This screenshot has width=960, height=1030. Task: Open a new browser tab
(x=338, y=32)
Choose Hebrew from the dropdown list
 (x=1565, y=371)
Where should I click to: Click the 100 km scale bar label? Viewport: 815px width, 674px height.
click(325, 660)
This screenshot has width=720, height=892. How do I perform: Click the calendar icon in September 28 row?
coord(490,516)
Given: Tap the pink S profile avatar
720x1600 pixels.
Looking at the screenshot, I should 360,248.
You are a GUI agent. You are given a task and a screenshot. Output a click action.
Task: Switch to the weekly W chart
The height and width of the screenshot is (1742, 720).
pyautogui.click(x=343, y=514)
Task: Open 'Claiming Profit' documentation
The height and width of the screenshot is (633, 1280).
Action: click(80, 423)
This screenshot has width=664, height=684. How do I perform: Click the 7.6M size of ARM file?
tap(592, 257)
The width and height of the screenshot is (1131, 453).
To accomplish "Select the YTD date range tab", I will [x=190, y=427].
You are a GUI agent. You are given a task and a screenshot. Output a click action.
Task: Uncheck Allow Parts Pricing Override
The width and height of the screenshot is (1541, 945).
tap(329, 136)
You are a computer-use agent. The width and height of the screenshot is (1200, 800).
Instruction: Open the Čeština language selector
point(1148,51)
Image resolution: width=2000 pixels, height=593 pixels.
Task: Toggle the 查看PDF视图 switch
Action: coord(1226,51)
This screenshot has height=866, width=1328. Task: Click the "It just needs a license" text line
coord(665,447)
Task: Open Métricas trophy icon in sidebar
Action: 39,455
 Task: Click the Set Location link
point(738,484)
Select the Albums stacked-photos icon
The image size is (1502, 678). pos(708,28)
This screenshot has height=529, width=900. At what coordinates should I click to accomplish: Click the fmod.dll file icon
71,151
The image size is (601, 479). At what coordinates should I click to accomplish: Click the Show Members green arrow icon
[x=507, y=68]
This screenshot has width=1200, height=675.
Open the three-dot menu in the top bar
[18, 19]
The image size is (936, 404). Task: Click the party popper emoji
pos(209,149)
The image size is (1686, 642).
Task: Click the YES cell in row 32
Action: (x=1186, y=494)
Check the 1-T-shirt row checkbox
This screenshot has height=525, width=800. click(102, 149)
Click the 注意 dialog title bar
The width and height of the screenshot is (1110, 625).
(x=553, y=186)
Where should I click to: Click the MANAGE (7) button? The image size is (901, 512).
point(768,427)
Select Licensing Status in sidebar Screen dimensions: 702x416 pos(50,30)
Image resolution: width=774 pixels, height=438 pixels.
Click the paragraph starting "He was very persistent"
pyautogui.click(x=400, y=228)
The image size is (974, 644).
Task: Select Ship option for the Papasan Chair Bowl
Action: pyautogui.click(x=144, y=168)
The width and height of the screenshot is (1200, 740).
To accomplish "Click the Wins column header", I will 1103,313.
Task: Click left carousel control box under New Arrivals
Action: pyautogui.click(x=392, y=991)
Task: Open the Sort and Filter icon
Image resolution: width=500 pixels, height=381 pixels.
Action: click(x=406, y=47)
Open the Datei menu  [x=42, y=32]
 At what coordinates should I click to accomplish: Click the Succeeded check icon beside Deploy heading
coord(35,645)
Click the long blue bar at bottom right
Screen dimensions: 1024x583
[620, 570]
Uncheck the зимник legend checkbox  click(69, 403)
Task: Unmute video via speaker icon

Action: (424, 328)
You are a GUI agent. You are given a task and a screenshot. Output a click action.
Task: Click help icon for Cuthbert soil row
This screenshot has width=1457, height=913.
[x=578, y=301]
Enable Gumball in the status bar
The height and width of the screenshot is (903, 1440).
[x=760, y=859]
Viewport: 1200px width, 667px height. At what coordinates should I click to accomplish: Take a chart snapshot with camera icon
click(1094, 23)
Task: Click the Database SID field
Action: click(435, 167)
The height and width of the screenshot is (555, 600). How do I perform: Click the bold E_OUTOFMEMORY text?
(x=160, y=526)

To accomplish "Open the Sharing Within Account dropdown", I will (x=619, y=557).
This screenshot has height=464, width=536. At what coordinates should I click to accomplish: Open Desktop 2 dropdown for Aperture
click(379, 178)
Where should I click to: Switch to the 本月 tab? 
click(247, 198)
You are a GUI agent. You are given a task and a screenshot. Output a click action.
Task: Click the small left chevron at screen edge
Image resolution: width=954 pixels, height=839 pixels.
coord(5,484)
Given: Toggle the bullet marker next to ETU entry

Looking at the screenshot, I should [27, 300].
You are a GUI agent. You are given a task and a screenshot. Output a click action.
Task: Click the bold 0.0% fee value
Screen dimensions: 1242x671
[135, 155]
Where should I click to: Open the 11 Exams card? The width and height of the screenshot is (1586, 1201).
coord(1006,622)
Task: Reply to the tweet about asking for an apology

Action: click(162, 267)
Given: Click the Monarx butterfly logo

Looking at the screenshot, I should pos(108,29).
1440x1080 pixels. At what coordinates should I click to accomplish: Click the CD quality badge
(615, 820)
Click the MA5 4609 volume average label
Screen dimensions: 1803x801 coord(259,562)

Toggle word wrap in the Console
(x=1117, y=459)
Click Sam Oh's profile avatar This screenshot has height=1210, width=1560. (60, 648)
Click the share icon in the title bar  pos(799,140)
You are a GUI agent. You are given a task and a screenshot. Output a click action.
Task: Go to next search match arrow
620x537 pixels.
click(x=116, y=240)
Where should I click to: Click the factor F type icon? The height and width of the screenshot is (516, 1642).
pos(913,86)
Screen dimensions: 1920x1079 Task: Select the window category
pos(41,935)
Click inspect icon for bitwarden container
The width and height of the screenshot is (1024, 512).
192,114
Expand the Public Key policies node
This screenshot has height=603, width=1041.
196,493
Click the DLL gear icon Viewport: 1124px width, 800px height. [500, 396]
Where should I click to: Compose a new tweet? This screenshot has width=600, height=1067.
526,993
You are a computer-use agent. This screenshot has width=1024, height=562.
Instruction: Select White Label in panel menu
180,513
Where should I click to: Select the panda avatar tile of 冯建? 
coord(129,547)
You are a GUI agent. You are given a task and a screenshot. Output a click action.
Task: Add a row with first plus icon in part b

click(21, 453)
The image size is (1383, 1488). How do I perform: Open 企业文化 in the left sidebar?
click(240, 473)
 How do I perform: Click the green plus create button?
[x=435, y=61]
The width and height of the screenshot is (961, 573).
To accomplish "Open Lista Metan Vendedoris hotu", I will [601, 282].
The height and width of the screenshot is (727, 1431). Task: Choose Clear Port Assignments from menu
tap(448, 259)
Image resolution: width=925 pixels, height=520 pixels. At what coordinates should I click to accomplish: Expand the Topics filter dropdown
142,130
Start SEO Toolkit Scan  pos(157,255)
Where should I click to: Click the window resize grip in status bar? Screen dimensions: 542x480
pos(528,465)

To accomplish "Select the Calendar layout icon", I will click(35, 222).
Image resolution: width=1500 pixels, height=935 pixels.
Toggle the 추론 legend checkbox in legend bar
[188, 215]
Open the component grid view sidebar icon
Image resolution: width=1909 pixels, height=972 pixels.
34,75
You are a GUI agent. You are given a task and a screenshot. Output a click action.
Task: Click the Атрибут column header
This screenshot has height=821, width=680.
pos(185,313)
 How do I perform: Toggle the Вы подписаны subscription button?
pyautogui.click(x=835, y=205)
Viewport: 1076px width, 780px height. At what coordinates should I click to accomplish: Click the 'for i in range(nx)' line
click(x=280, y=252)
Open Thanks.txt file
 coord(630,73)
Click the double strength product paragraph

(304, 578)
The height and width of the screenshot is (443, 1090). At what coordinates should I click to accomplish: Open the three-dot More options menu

Task instructions:
Write out, unaltered, the lines from the opening of the listing through the line that includes "Task: Switch to the weekly W chart".

Worked solution:
This screenshot has width=960, height=1030. Task: Open a new browser tab
(x=338, y=32)
Choose Hebrew from the dropdown list
 (x=1565, y=371)
Where should I click to: Click the 100 km scale bar label? Viewport: 815px width, 674px height.
click(325, 660)
This screenshot has width=720, height=892. How do I perform: Click the calendar icon in September 28 row?
coord(490,516)
Given: Tap the pink S profile avatar
720x1600 pixels.
Looking at the screenshot, I should 360,248.
You are a GUI agent. You are given a task and a screenshot. Output a click action.
Task: Switch to the weekly W chart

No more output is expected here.